RE: Cost of transition to UTF-8 for central census authorities

From: ktadenev@ups.com
Date: Mon Jan 12 2009 - 09:41:14 CST

Next message: ktadenev@ups.com: "RE: Cost of transition to UTF-8 for central census authorities"

Previous message: Curtis Clark: "Re: Emoji: emoticons vs. literacy"
In reply to: Tim Greenwood: "Re: Cost of transition to UTF-8 for central census authorities"
Next in thread: Christopher Fynn: "Re: Cost of transition to UTF-8 for central census authorities"
Messages sorted by: [ date ] [ thread ] [ subject ] [ author ] [ attachment ]
Mail actions: [ respond to this message ] [ mail a new topic ]
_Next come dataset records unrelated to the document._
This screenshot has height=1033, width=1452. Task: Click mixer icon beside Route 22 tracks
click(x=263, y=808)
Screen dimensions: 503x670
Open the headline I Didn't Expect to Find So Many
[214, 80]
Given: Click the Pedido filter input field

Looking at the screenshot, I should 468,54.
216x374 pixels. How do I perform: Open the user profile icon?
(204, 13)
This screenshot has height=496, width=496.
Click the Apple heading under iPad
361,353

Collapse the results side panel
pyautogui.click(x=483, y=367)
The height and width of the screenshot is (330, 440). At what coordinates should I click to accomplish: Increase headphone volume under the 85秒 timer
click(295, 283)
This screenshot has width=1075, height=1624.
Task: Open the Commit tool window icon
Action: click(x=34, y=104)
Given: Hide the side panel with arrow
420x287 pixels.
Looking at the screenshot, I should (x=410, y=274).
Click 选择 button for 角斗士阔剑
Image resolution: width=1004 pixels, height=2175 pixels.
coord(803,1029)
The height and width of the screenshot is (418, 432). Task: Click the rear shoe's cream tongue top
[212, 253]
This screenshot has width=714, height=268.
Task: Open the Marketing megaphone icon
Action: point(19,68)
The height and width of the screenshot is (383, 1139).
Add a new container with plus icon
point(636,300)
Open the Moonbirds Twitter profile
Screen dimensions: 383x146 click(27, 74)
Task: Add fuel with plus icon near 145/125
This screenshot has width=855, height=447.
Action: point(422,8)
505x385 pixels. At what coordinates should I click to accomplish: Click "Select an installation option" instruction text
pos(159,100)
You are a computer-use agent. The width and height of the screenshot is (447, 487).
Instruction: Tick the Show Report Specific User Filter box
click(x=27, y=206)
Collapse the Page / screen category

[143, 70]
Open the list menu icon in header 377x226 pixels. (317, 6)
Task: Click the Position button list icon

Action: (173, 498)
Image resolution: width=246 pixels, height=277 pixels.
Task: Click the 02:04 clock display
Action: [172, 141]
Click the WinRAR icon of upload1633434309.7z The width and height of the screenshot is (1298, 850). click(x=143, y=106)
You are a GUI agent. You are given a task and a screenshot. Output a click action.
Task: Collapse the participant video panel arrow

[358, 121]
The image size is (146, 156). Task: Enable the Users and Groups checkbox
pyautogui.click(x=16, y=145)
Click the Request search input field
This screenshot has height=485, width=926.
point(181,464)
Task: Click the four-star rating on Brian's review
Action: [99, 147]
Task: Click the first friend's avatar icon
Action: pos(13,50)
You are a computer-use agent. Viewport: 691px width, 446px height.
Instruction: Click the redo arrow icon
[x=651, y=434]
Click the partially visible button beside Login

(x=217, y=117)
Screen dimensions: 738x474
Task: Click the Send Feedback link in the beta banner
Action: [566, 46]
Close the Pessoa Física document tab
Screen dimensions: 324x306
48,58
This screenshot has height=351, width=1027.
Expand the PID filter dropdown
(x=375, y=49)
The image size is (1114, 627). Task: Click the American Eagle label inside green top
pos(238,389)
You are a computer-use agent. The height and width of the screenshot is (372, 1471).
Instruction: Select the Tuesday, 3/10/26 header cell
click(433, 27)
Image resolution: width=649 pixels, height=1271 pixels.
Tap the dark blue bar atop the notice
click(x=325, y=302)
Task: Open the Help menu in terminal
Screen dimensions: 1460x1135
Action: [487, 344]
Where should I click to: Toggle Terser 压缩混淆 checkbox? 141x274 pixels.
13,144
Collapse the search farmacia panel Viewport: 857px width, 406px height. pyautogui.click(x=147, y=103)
I agree, most of these are not valid issues. Just wanted to clarify a couple of points:
1. varchar means bytes, nvarchar – characters in most cases. It is always best to refer to the respective DBMS documentation for details.
2. Major databases support 2 types of sorts in UTF-8 – binary (default UTF-8) and culturally-sensitive. The latter is designed to provide proper order based on a national alphabet or other writing system. It is also useful to keep in mind that many sort products are UTF-8 compliant. UTF8 is also widely supported by all kinds of transport solutions such as FTP, http, WSMQ, JDBC, etc.

Konstantin Tadenev

________________________________
From: unicode-bounce@unicode.org [mailto:unicode-bounce@unicode.org] On Behalf Of Tim Greenwood
Sent: Sunday, January 11, 2009 12:13 PM
To: Trond Trosterud
Cc: Unicode List
Subject: Re: Cost of transition to UTF-8 for central census authorities

Most databases still define the schema in terms of characters, not bytes. So a varchar(3) is 3 characters (or perhaps code points) no matter whether the database is storing it in Latin1 or UTF-8.

Is sorting and searching done inside the database? If so then point 2 is a noop.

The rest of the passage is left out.